- **AIM OF THE TASK**:
Nothing but the pictures is dropped; write out all the remaining data below exactly.

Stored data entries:

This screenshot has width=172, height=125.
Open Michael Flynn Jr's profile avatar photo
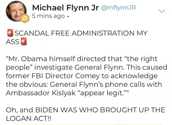pyautogui.click(x=16, y=11)
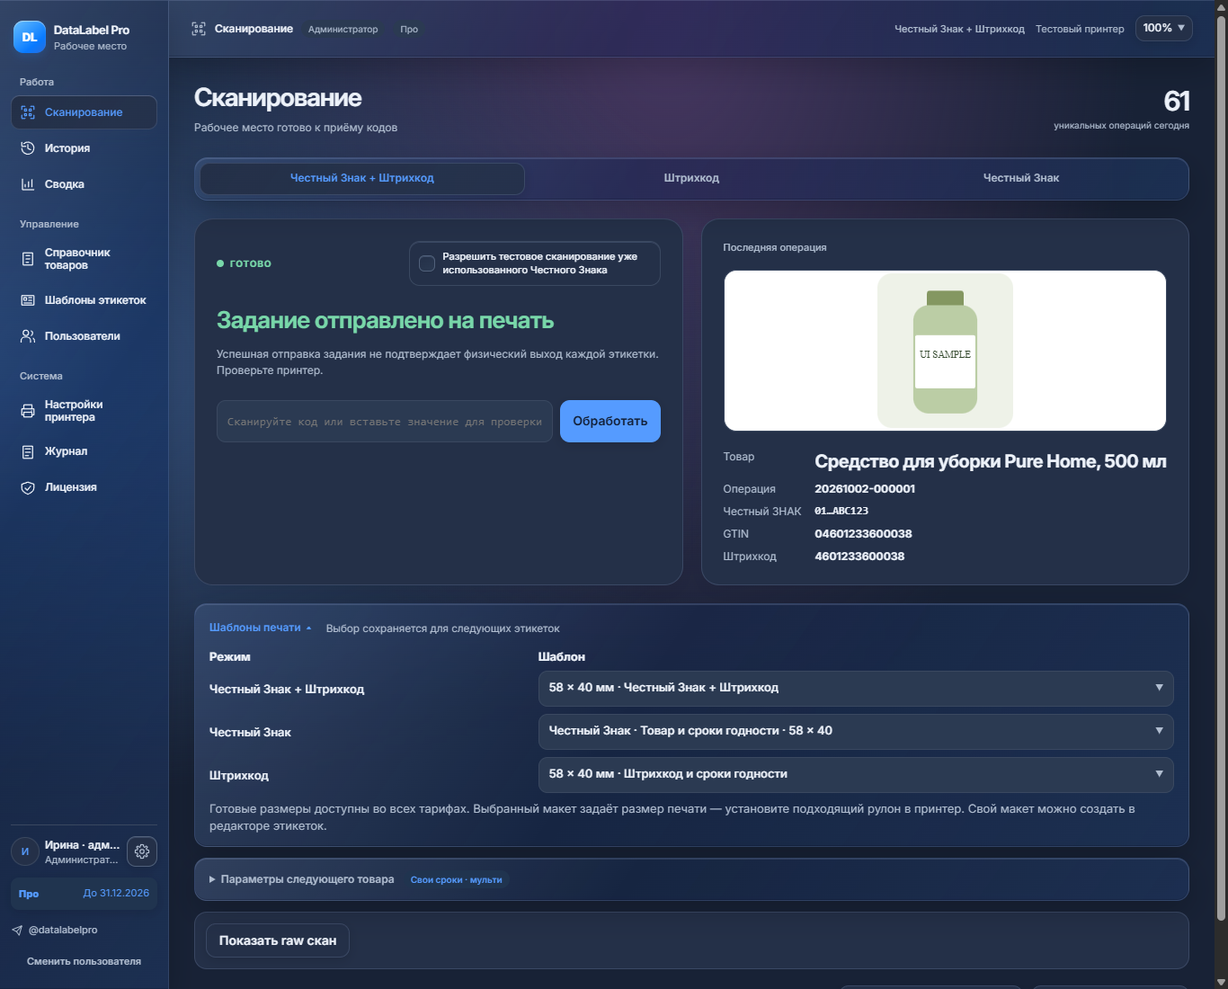This screenshot has width=1228, height=989.
Task: Click the Обработать button
Action: (x=610, y=421)
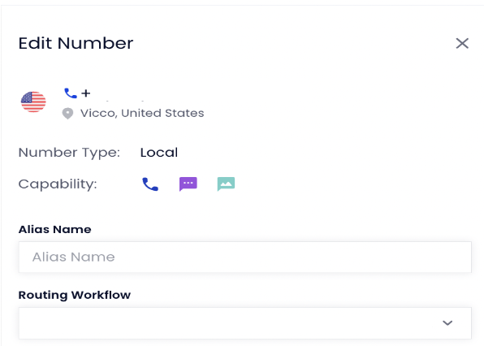Click the Routing Workflow field label
Viewport: 484px width, 346px height.
tap(75, 295)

- **PROBLEM SOLUTION**:
This screenshot has width=172, height=125.
Open Michael Flynn Jr's profile avatar photo
pyautogui.click(x=16, y=11)
This screenshot has width=1228, height=989.
Task: Click the Обработать button
Action: (x=610, y=421)
Click the Routing Workflow field label
Viewport: 484px width, 346px height.
tap(75, 295)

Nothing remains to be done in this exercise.